# Linear Algebra, proof

1. Jun 8, 2010

### jwhite2531

Hi all,
I need some proofs for my assignment, the question is like below:

Let L be a linear map from the vector space V to the vector space W.

• ker(L) is a subset of V which consists of vectors u such that Lu = 0. Is ker(L) a
vector subspace of V ? Give a proof.
• Let S be a subset of V which consists of vectors which are not contained in ker(L).
Is S a vector subspace of V ? Give a proof.
• Let T be a subset of W which consists of vectors which are contained in Range L.
Is T a vector subspace of W? Give a proof.
• Let T be a subset of W which consists of vectors which are not contained in
Range L. Is T a vector subspace of W? Give a proof.

2. Jun 9, 2010

### hgfalling

You'll need to show some of your work; what you've tried, concepts you think might be involved, etc. Then we can help you!

3. Jun 9, 2010

### jwhite2531

you are right, but unfortunately I don't have many things to show. We have done with entire linear algebra in two weeks and now I am supposed to finish this assignment. It just does not settle this fast in my mind,I am trying though. That's why I need some help. Thanks again

4. Jun 9, 2010

### lanedance

so people are happy to help lead you through the problemif you try, but won;t just do it for you ;)

If you get lost the definitions are a good place to start... so for 1) teh question is:

Is Ker(L) a subspace of V, where L is a linear map from V to V?
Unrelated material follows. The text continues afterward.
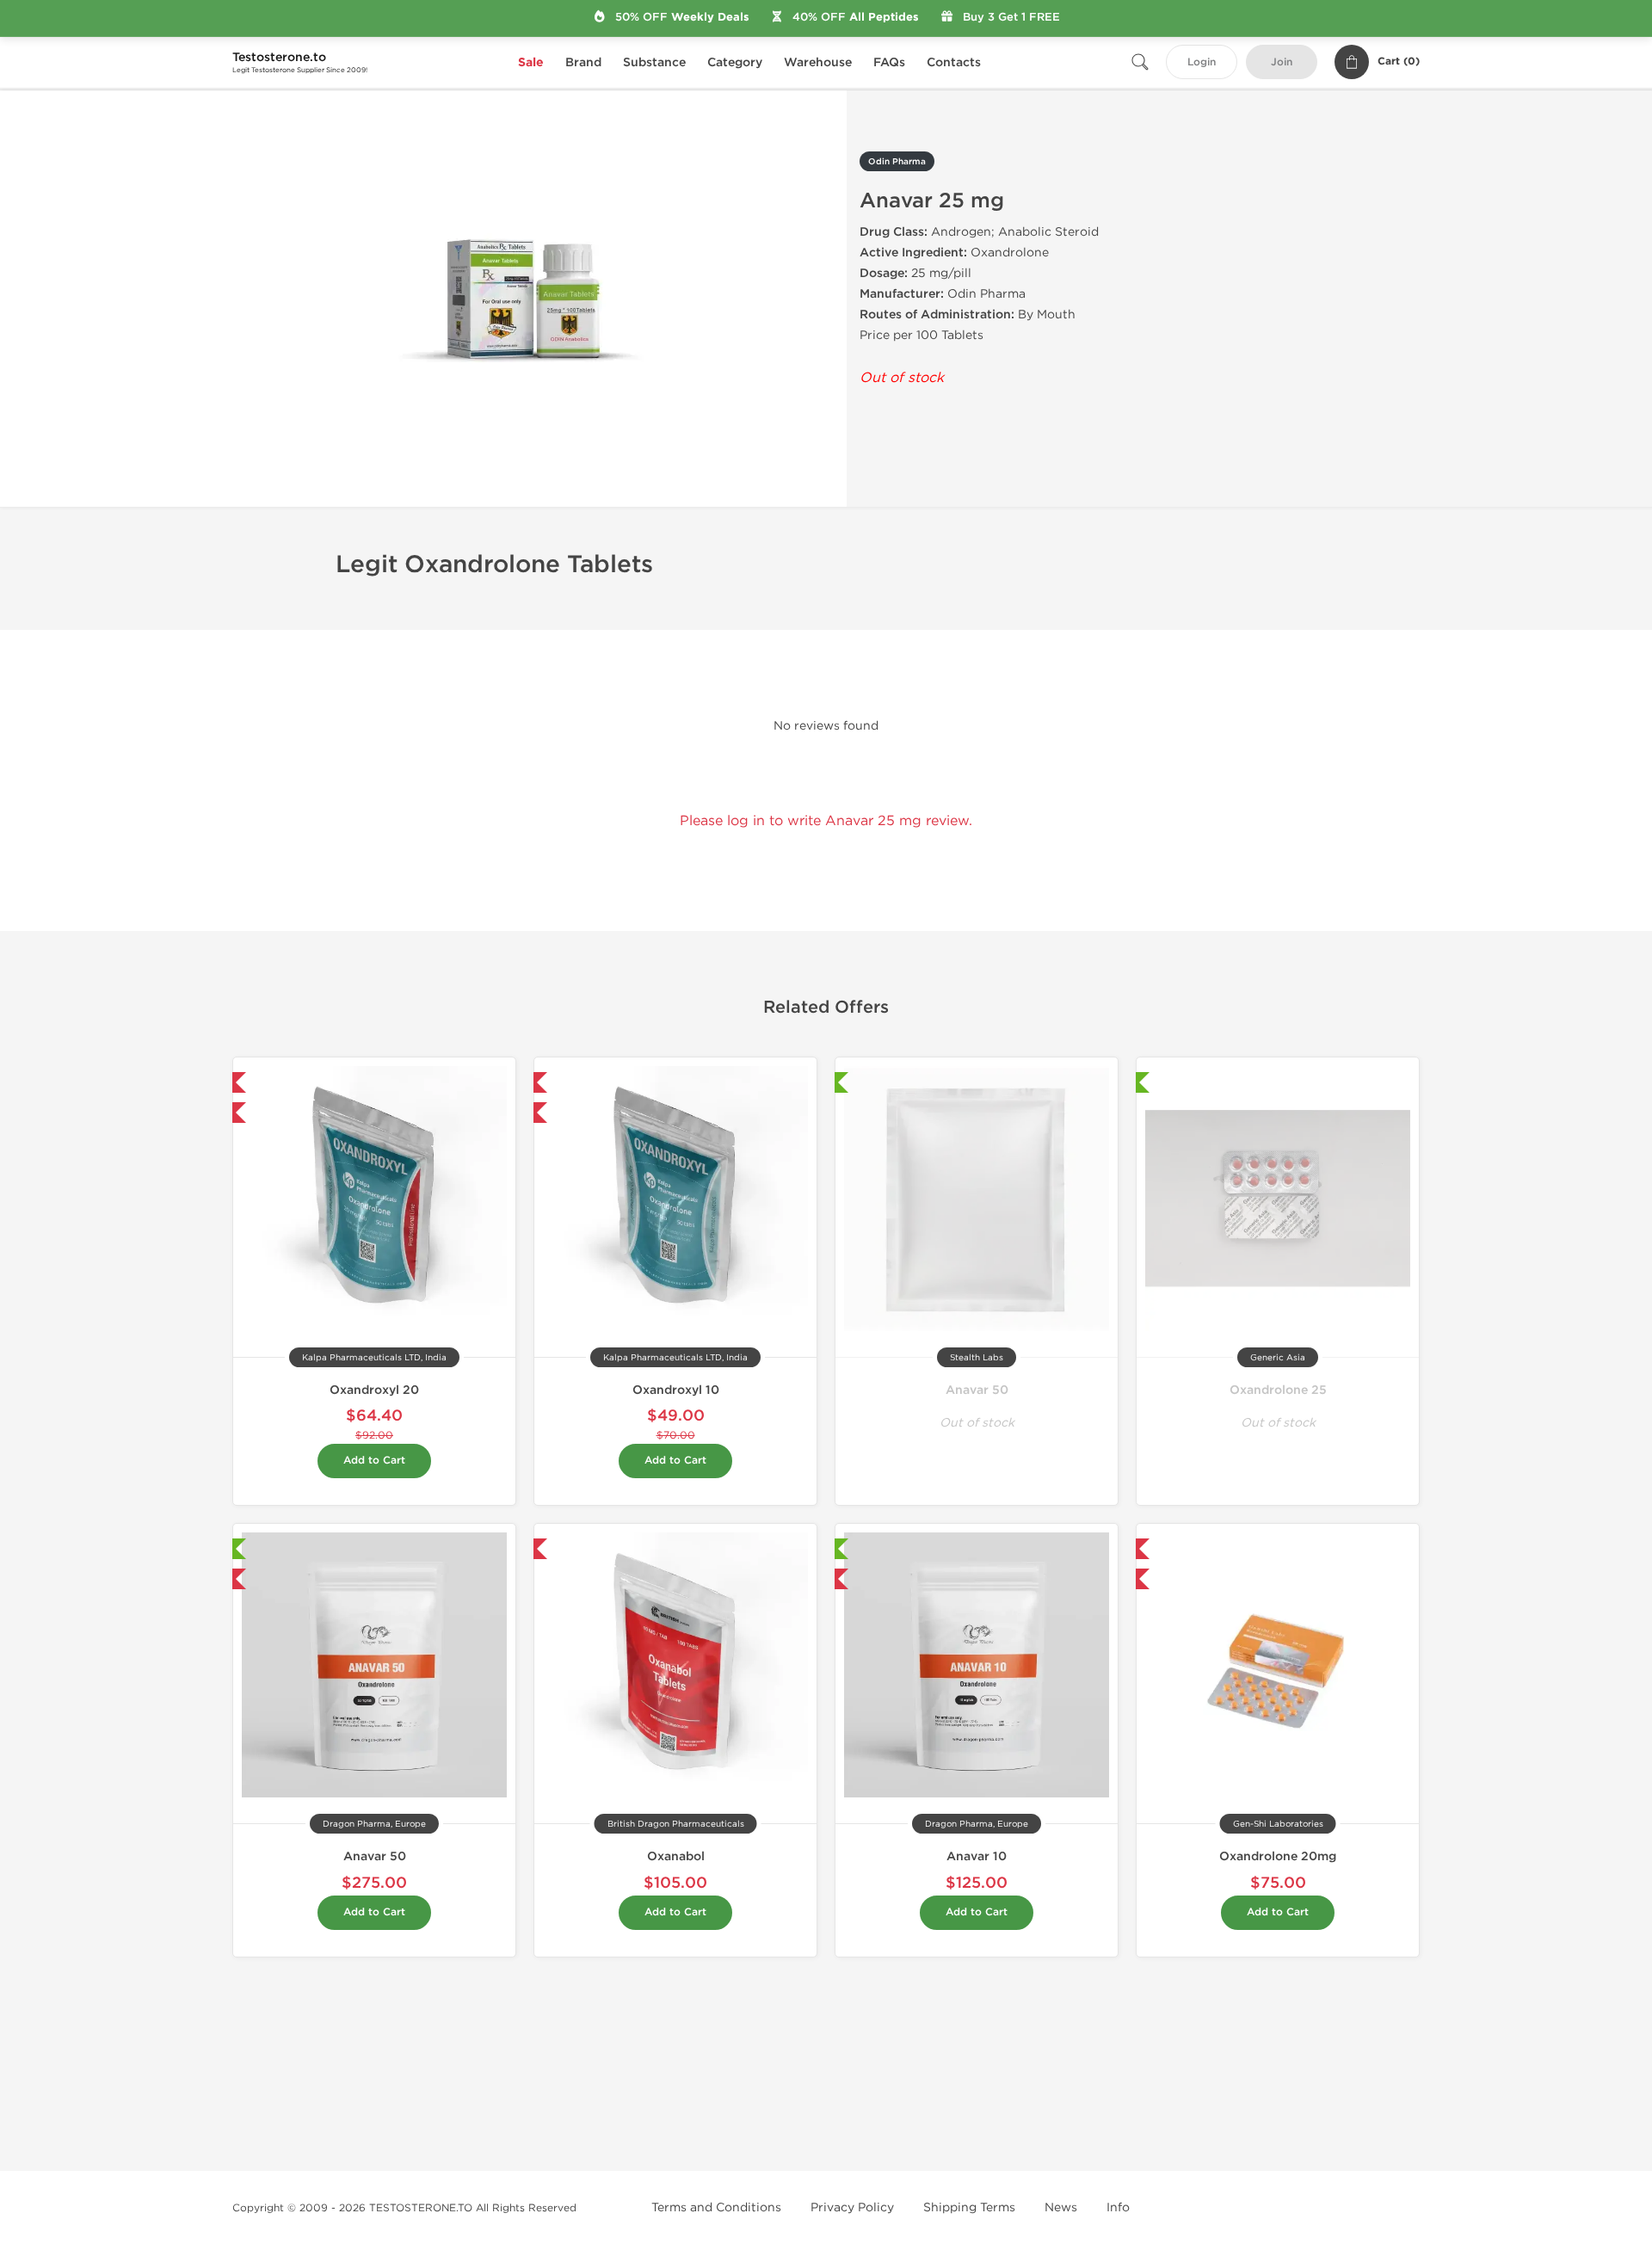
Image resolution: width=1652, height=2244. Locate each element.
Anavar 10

so what is the definition of a subspace?

5. Jun 9, 2010

### jwhite2531

well, (it says here) a subspace of a vector space is a nonempty subset that satisfies the requirements for a vector space.

6. Jun 9, 2010

### jwhite2531

ok,from the definition ker(L) is a vector subspace of V (I guess). but is this definition enough for the proof?

7. Jun 9, 2010

### lanedance

NO - you need to show it. There are quite a few properties required to show a set, equipped with addition & scalar multiplication is a vector space (~10 if i remember correctly)

To show a subset of a vector space is a "subspace" is a little less onerous, you need to show 3 things:
- it has the zero vector
- it si "closed" under addition
- it is "closed" under scalar multiplication

see this for subspace
http://en.wikipedia.org/wiki/Linear_subspace

and for a general vector space
http://en.wikipedia.org/wiki/Vector_space

Last edited: Jun 9, 2010
8. Jun 10, 2010

### jwhite2531

Thank you very much, here is my final proof :)
- ker(L) is nonempty since Lu=0, the zero vector of V, is in ker(L)
- if u belongs ker(L) and a is a scalar, then
L(au)=aL(U)=a.0=0, therefore au belongs ker(L)
-if u1, u2 belong ker(L), then
L(u1+u2)=Lu1+Lu2=0+0=0, so u1+u2 belongs ker(L)
hence ker(L) is a subspace of V. Am I right?

Proof for the second statement:
S is a subset of V which consists of vectors which are not contained in ker(L).
therefore S does not have a zero vector, 0v belongs ker(L), and S is not a subspace of V.

The last two are similar to first two.
I guess I makes sense but do you agree?
Thanks

9. Jun 10, 2010

### lanedance

subspace proof looks good

2nd statement is valid as well

another way to do the 2nd one without using the zero vector is, pick u & v such that:
$$L(u) = 0, \ u \ \in Ker(L)$$
$$L(v) \neq 0, \ v\ \in V$$
$$L(u+v) = L(u) + L(v) = 0 + L(v) \neq 0, \ \to (u+v) \in V$$
$$(u+v) + (-v) = u \notin V$$
so its not closed

10. Jun 10, 2010

### jwhite2531

Thank you.

11. Jun 11, 2010

### HallsofIvy

Well done, lanedance and jwhite2531.